National Road 555 (Riksvei 555) is a 27.8 km long national road which runs from the city center of Bergen to Kolltveit in Øygarden Municipality in Vestland county, Norway.

==Route==
In Bergen, the road has two branches, one two-lane from Nøstet via O.J. Brochs gate and on four-lane from Nygårdstangen, and the interchange with E16 and E39. The latter runs through the Nygård Tunnel before merging with the other branch and running across the six-lane Puddefjord Bridge.
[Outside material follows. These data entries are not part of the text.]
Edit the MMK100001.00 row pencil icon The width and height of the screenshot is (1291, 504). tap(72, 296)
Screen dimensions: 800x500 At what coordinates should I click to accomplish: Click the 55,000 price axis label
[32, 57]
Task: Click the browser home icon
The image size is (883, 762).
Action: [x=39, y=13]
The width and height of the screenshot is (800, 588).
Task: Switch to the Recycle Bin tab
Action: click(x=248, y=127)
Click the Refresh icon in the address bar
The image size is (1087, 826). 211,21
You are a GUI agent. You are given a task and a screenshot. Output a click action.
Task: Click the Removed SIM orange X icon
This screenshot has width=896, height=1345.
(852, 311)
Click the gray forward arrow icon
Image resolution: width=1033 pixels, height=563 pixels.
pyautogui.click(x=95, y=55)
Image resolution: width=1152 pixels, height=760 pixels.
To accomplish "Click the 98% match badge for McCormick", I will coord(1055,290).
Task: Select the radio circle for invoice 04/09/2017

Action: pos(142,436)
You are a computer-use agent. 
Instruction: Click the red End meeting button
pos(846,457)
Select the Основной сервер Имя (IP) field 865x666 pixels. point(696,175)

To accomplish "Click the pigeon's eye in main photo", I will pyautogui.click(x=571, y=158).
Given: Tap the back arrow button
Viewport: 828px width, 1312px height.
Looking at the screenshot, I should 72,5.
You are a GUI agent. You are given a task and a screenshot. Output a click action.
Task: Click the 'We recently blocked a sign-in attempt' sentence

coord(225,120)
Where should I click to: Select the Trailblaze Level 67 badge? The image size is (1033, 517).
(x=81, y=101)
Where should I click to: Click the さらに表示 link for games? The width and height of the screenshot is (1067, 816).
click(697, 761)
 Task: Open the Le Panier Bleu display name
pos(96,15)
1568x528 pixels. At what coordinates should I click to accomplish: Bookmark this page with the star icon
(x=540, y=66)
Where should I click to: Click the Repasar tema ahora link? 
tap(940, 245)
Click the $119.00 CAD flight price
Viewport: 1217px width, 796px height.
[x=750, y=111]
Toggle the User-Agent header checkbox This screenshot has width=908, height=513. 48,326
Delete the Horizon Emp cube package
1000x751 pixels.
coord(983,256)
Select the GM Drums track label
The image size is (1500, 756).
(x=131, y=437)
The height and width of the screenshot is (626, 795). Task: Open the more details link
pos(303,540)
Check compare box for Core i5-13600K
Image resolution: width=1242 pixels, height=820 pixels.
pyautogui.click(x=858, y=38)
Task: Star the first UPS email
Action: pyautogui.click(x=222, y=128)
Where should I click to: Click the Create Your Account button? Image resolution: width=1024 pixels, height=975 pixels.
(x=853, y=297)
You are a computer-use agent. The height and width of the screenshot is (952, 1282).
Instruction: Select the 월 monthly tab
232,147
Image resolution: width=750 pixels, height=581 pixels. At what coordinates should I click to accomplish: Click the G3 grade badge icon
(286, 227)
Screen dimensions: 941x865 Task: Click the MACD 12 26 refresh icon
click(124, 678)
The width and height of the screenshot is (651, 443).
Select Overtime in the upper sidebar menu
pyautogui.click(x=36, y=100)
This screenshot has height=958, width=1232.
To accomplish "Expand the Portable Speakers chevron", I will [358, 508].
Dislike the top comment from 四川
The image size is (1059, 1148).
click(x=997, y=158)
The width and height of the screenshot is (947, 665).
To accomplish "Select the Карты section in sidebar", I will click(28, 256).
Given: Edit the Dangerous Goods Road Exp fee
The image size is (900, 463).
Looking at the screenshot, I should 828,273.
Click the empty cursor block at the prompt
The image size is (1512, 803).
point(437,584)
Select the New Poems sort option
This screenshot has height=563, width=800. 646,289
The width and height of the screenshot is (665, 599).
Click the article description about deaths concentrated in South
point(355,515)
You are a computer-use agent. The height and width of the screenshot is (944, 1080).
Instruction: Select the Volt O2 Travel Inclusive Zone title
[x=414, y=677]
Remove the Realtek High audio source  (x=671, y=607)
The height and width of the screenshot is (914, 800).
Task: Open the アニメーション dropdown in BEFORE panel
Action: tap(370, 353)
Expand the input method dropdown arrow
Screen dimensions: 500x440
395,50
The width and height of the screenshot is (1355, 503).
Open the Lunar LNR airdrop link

There, County Road 540 branches off into the Løvstakken Tunnel and County Road 582 branches off towards Laksevåg. 555 continues through the Damsgård Tunnel as a four-lane motorway, and at Nygård traffic towards the city center passes a toll collection and County Road 582 again intersects with 555. The motorway passes through the Lianakk Tunnel before having an interchange with County Road 557. In the future, this will be the a four-lane motorway heading south through the Knappe Tunnel. 555 continues through the Lyderhorn Tunnel before passing through an interchange at Loddefjord and then one at Storavatnet. At the latter, County Road 562 branches off towards Askøy, and 555 is reduced to a two-lane limited-access road. It passes through two short tunnels before having two interchanges at the Drotningsvik area. It then crosses Knarreviksundet on the Sotra Bridge, a suspension bridge. The road then enters Fjell and the island of Litlesotra. It then has two intersections at Knarrevik, one at Straume and crosses over to the island of Bildøyna where it has two interchanges. It then crosses over to the island of Store Sotra and enters the Kolltveit Tunnel. National Road 555 terminates at a roundabout west of the tunnel, with Country Road 555 running south and Country Road 561 running north.

Plans are being made for replacing the Sotra Bridge to increase its capacity. In June 2010, Hordaland County Council decided that an extension of the Bergen Light Rail to Sotra was to be made part of the extension plans in the period until 2040, for which a bridge would have to be chosen for the light rail to make use of the existing infrastructure.